--- RECORD SET Enclosed Below ---

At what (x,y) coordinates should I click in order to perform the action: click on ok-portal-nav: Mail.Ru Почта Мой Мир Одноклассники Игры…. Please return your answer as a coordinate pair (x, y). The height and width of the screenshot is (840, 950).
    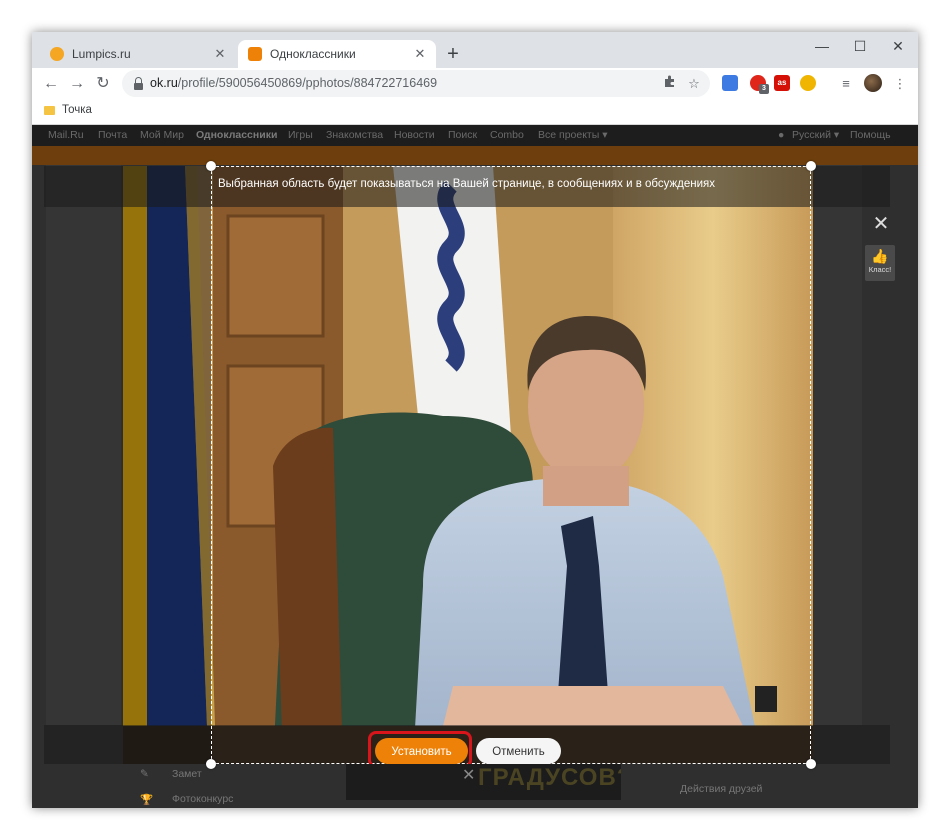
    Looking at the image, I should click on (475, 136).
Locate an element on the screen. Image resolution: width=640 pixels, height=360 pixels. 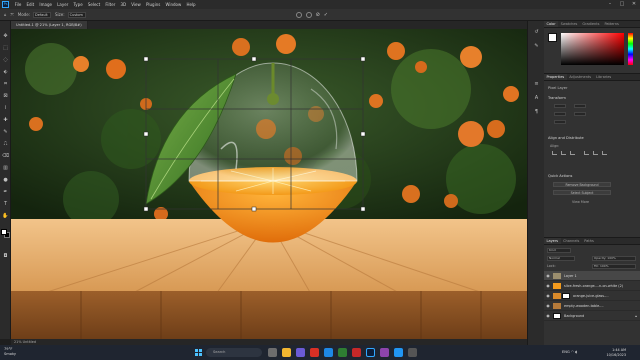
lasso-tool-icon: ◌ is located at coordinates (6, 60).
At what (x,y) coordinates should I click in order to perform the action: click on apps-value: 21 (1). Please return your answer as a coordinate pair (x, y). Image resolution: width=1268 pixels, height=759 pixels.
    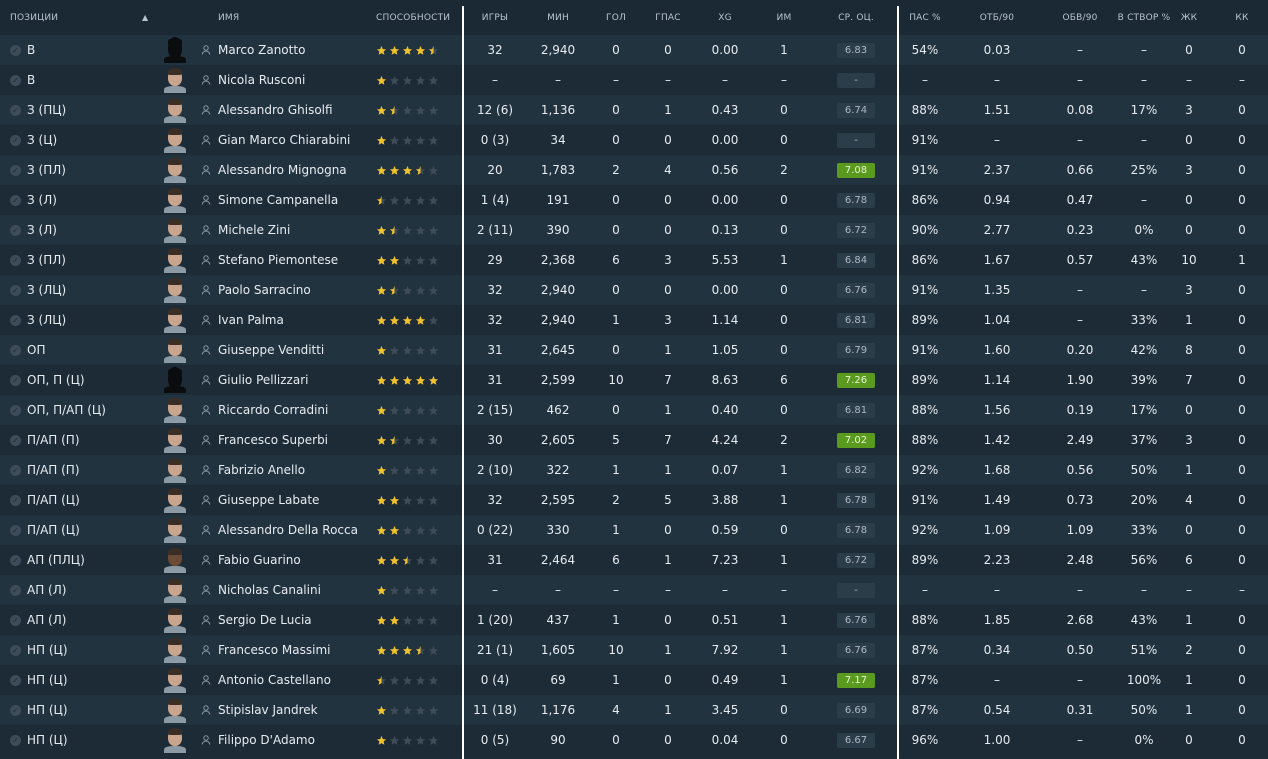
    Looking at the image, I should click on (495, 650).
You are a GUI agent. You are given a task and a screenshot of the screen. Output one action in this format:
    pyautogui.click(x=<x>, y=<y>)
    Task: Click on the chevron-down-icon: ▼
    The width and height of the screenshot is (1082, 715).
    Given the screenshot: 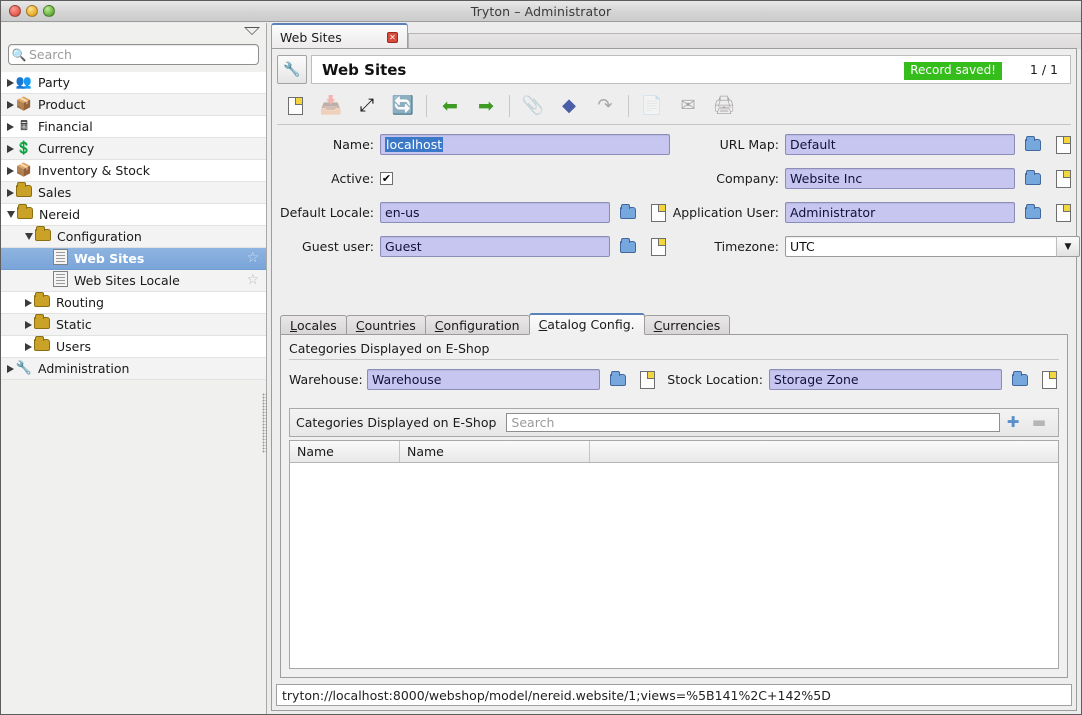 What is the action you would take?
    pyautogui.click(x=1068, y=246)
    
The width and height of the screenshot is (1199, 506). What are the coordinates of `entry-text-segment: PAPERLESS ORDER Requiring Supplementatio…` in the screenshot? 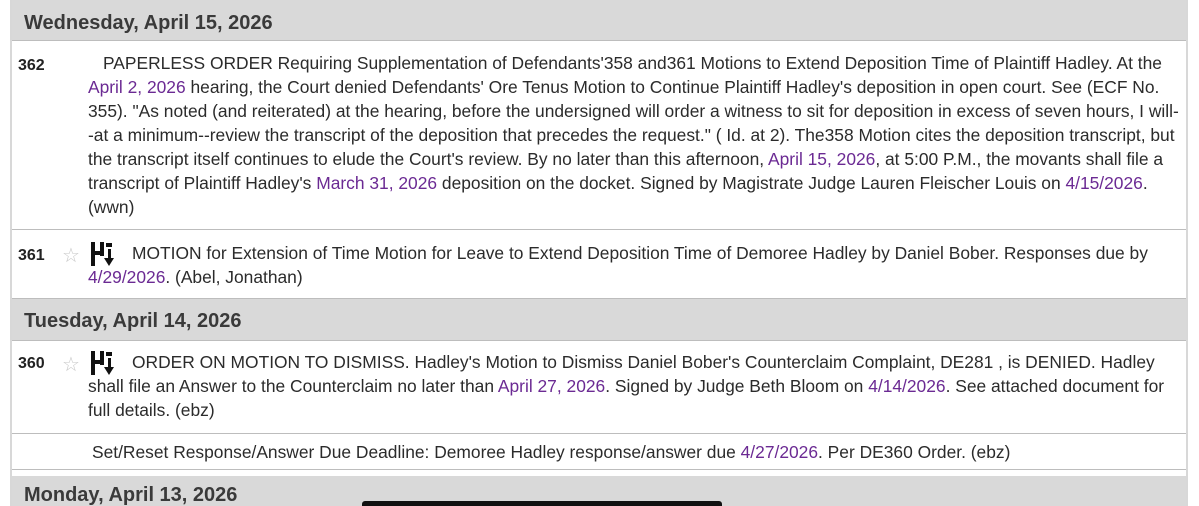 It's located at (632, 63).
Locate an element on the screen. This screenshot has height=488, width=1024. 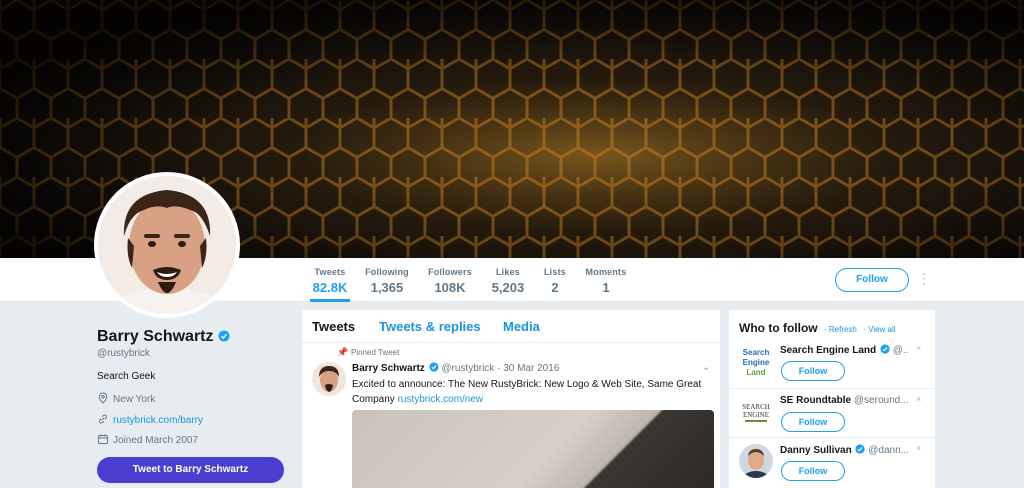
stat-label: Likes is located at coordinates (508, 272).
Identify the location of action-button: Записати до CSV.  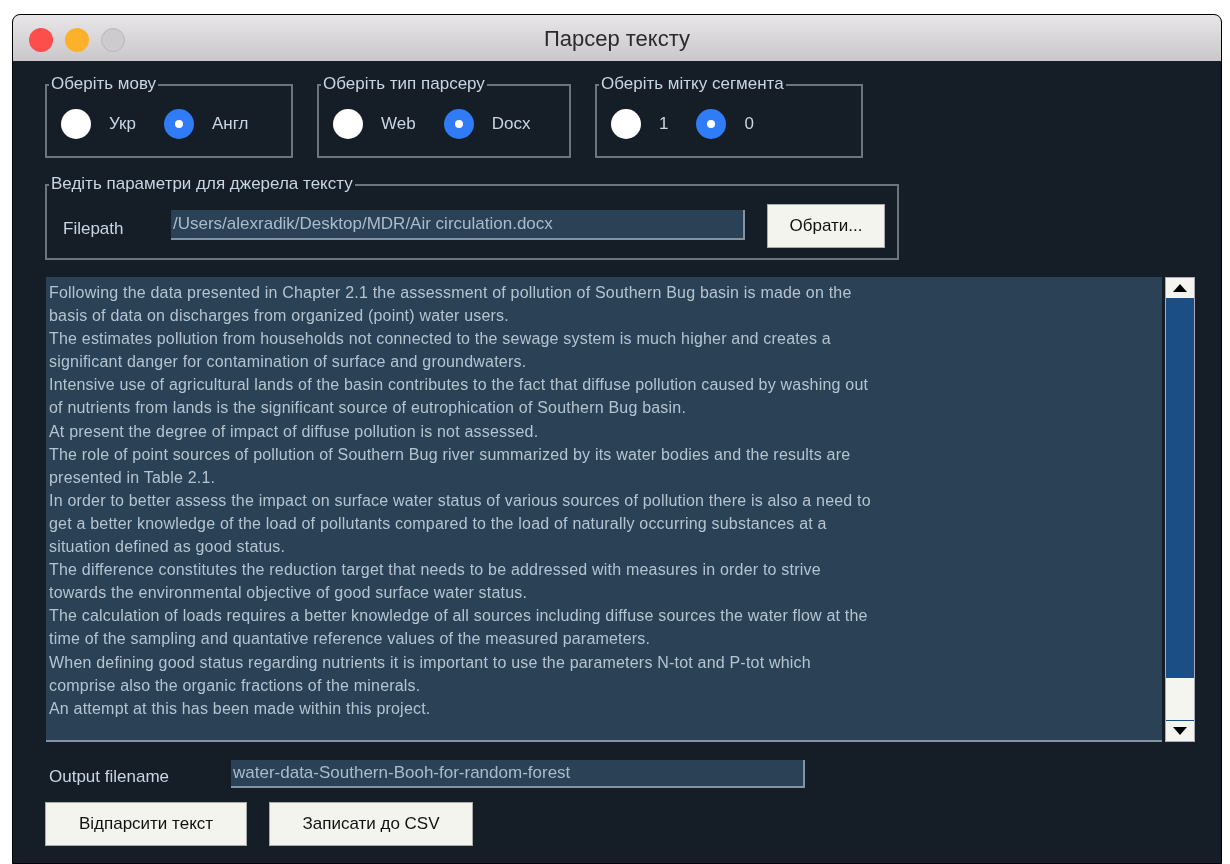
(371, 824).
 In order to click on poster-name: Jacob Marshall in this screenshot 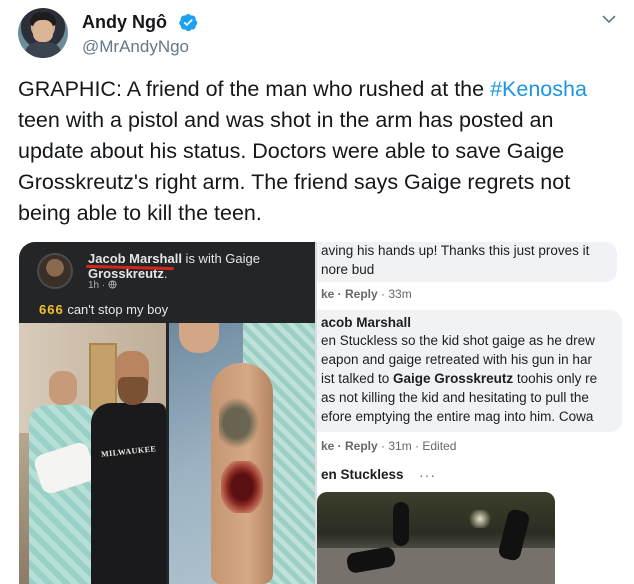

--- End of Enclosed RECORD SET ---

*WHAT TO WORK ON*. Express everything from the line containing "Locate an element on the screen. This" down to the last line of the rows as a JSON list of strings, one string per line, with blank lines skipped and the pictures left out.

*RESPONSE BELOW*.
[
  "Locate an element on the screen. This screenshot has height=488, width=1024. ",
  "stat-label: Likes is located at coordinates (508, 272).",
  "Identify the location of action-button: Записати до CSV.  ",
  "(371, 824).",
  " In order to click on poster-name: Jacob Marshall in this screenshot "
]